Non mi si fraintenda, nel libro non ci sono meraviglie, parla essenzialmente della storia del narcotraffico e racconta storie a riguardo. Si passa dalla Colombia all'Africa passando per il Messico, l'Italia, la Spagna e la Russia il tutto per mettere in luce come la cocaina sia il mercato globale più redditizio ed inclusivo che esista al mondo. Non è più una droga di elite ma una droga alla portata di chiunque. La cocaina viene utilizzata dal tuo vicino di casa, dal postino, dai tuoi amici all'università, dal tuo professore, dall'infermiere e dal medico. E' uno scenario inquietante e purtroppo è la nostra realtà. Il libro spiega i meccanismi che governano il narcotraffico dalla produzione al trasporto. Sono storie che si DEVONO conoscere.

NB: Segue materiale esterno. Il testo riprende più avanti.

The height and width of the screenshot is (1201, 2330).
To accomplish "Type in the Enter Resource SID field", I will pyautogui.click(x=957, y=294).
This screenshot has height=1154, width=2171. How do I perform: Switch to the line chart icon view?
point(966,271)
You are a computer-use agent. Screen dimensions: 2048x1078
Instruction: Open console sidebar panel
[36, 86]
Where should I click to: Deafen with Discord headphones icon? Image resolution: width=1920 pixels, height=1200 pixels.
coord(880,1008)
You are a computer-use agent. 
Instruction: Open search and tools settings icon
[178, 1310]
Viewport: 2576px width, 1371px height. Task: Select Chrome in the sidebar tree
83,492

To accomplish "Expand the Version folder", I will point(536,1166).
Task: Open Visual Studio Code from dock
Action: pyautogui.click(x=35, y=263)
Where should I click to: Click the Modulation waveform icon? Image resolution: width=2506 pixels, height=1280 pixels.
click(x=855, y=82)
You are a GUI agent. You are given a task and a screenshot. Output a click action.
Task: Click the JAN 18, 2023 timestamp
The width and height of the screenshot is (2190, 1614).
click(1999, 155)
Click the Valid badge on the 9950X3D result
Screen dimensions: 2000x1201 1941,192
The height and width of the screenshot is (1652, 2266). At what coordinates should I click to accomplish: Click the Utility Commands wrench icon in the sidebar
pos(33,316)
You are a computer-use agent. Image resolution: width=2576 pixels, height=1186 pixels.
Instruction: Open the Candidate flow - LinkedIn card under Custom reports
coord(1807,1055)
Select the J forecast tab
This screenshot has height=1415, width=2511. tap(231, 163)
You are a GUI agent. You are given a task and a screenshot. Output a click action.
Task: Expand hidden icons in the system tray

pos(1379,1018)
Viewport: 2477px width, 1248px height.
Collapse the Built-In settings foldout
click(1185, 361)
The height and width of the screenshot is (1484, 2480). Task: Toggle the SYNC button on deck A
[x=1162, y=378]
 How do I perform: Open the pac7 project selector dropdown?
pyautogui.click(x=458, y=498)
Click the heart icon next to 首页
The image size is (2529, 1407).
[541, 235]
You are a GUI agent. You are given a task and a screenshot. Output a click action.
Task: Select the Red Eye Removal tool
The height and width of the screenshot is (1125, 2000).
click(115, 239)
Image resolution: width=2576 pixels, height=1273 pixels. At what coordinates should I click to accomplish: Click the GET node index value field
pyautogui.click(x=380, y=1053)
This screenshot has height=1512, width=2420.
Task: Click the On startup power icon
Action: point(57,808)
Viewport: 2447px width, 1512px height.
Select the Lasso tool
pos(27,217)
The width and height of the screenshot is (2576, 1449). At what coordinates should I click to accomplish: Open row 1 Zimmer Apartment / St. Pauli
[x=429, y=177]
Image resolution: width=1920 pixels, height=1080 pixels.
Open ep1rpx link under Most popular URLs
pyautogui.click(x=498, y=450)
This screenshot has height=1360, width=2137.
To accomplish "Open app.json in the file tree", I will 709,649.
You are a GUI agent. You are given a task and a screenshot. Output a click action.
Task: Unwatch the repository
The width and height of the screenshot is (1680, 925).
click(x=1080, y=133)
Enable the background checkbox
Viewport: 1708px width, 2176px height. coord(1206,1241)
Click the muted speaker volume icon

Qual è la soluzione per Saviano? Appunto la conoscenza. Vi ripropongo un estratto dell'ultimo capitolo: credo di non aver mai letto parole così adeguate per descrivere l'importanza del conoscere, del capire.
Conservo
ancora rispetto. Rispetto per chi legge. Per chi strappa un tempo
importante della sua vita per costruire nuova vita. Nulla è più potente
della lettura, nessuno è più bugiardo di chi afferma che leggere un
libro è un gesto passivo. Leggere, sentire, studiare, capire è l'unico
modo di costruire vita oltre alla vita, vita a fianco della vita.
Leggere è un atto pericoloso perchè dà forma e dimensione
alle parole, le incarna e le disperde in ogni direzione. Capolvolge
tutto, fa cadere dalle tasche del mondo monete e biglietti e polvere.
Conoscere il narcotraffico, conoscere il legame tra la razionalità del
male e del danaro, squarciare il velo che ottunde la supposta
consapevolezza del mondo. Conoscere è iniziare a cambiare. A chi queste
storie non le butta via, non le tralascia, le sente proprie, a queste
persone va il mio rispetto. Chi si sente addosso le parole, chi se le
incide sulla pelle, chi si costruisce un nuovo vocabolario, sta mutando
il corso del mondo perchè ha capito come starci. E' come spezzare le
catene. Le parole sono azione, sono tessuto connettivo. Solo chi conosce
queste storie può difendersi da queste storie. Solo chi le racconta al
figlio, all'amico, al marito, solo chi le porta nei luoghi pubblici, nei
salotti, in aula, sta articolando una possibilità di resistenza. Per
chi sta da solo sull'abisso è come stare in gabbia, ma se sono molti a
decidere di affrontare l'abisso, allora le sbarre di quella cella si
squagliano. E una cella senza sbarre non è più una cella.